Top of Supplied records
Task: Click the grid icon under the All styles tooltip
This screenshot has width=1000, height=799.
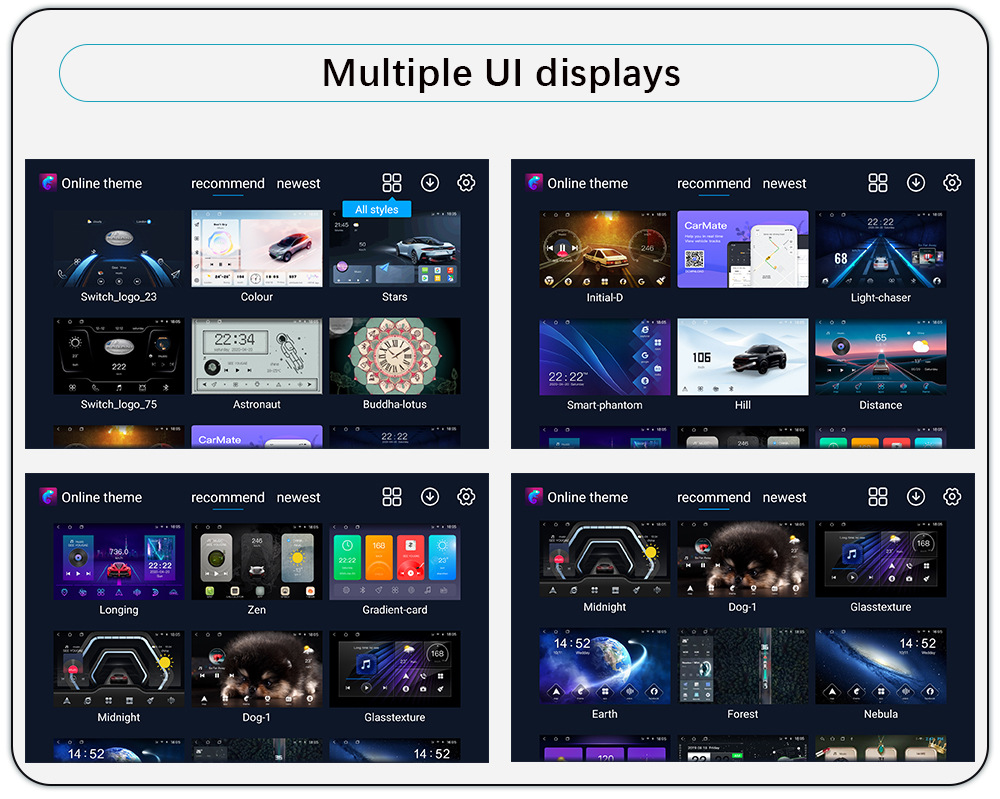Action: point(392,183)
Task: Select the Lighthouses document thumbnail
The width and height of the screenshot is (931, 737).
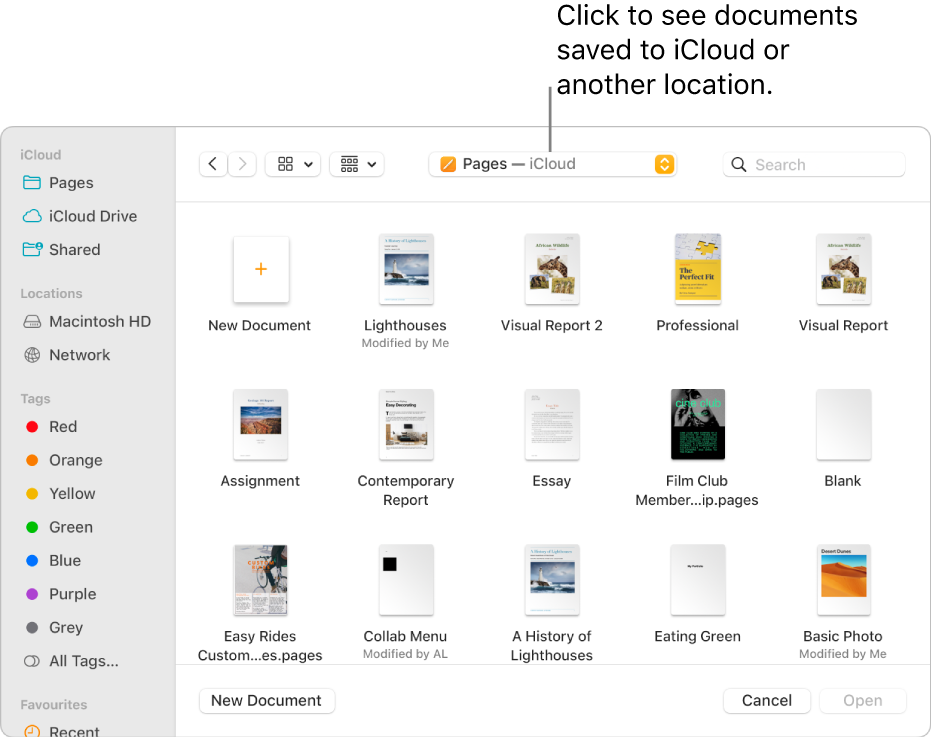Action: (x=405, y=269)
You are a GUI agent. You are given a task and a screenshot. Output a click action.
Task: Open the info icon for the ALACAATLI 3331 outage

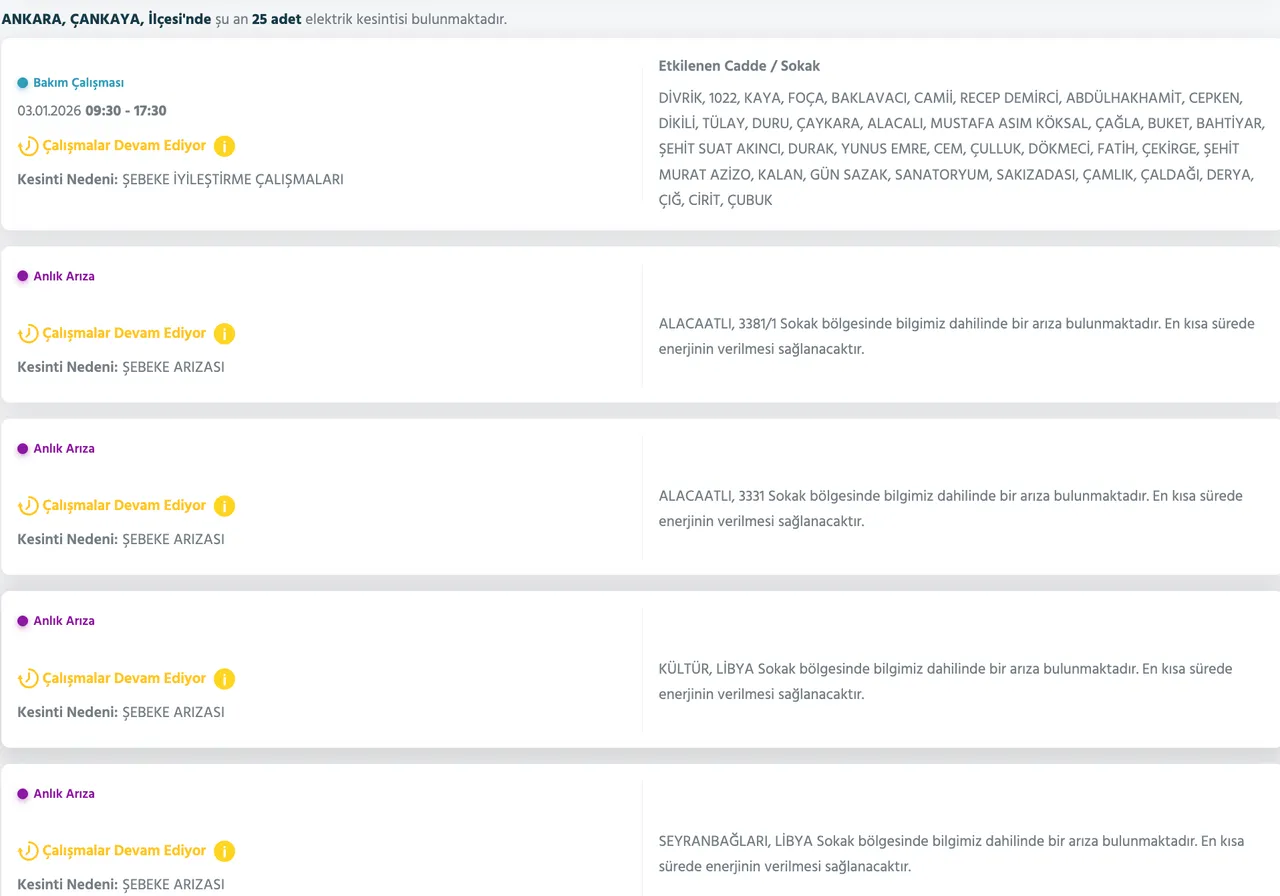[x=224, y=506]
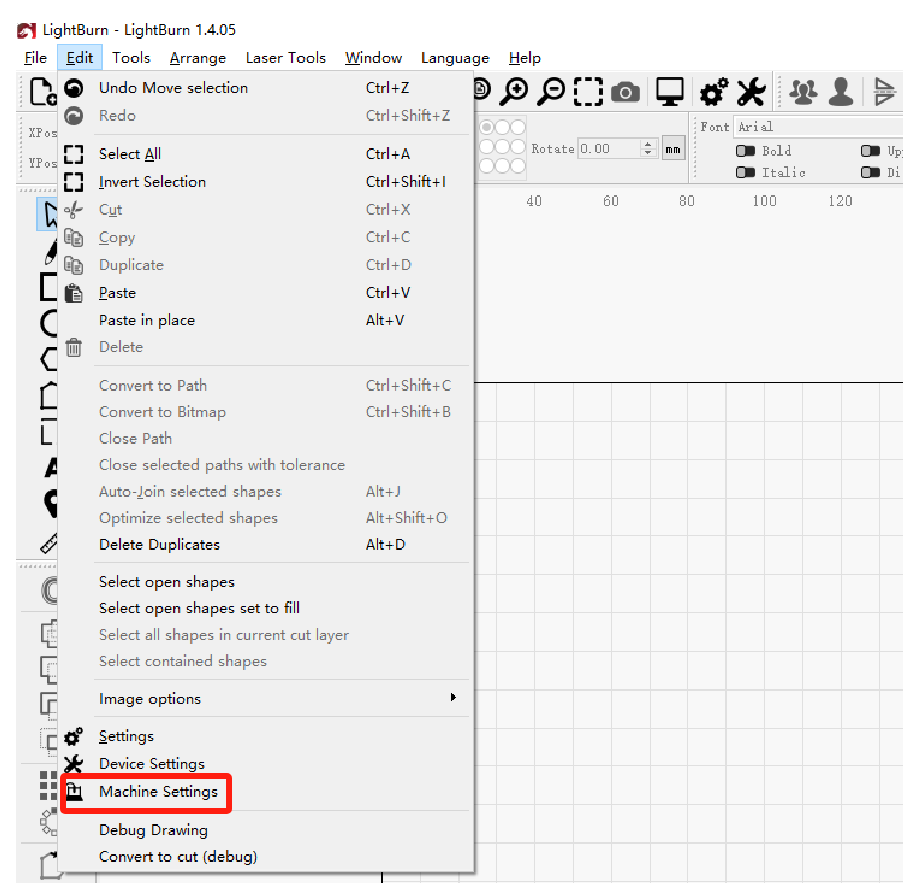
Bottom of Supplied records
• **Assigned task**
Return the lines of the data above in full and exactly, with no pictures.

• **Written response**
Task: Click the grid icon under the All styles tooltip
This screenshot has width=1000, height=799.
Action: point(392,183)
Task: Select the Lighthouses document thumbnail
The width and height of the screenshot is (931, 737).
Action: (x=405, y=269)
You are a GUI agent. You are given a task and a screenshot. Output a click action.
Task: Open the info icon for the ALACAATLI 3331 outage

[x=224, y=506]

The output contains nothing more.